January 27, 2014 • Climate Change & Mitigation, United States, Daily Email Recap

Is California’s drought a new normal? Here’s what Sacramento should do.

Sacramento is not prepared for this latest drought.

We live in a fragile, beautiful place where two rivers converge, and are extremely fortunate compared to other parts of the state because, in most years, we have enough water.

Now, we face a difficult future. Not only have we just completed the driest year on record, we’ve also been growing in population and dealing with the concomitant increase in demand for water. The Folsom Reservoir is at a historic low; its operators have begun reducing its output to forestall the point at which some of the intake pipes for upstream cities will begin to pull in air instead of water.

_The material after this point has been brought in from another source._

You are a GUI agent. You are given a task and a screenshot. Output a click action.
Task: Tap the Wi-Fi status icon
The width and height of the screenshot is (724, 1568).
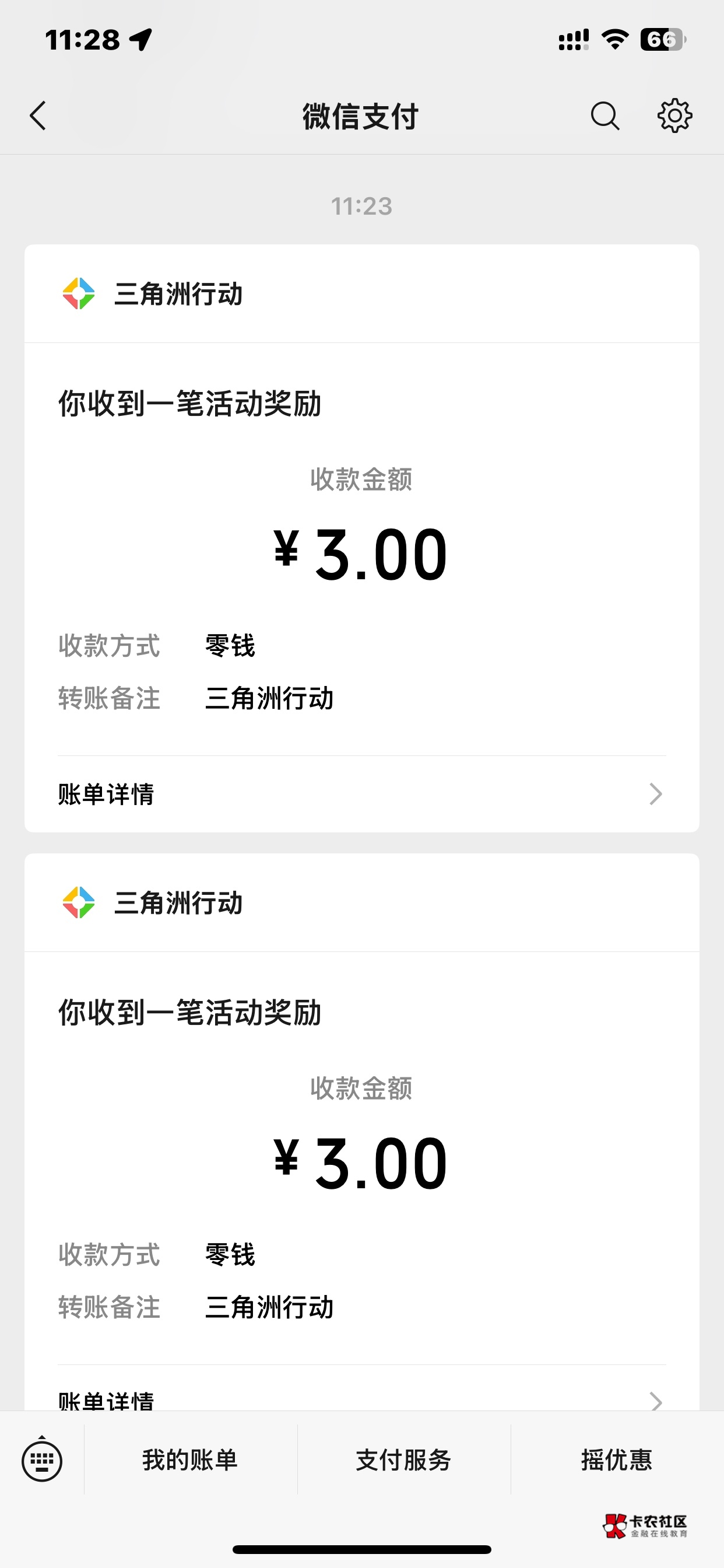614,40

At the same time, we’ve been offered a vision of what our communities could look like without water. Across the country in West Virginia, a toxic leak left more than 300,000 people without access to water usable for anything but flushing down sewer pipes. Emergency drinking-water supplies helped, sure, but the economic consequences were devastating. Businesses and schools couldn’t function. Hospitals were in dire straits.

Water isn’t a luxury.

Our current situation must be taken seriously. Without foresight on the part of our government agencies-and plenty of assistance from the public-what is now an inconvenience could easily become a catastrophe.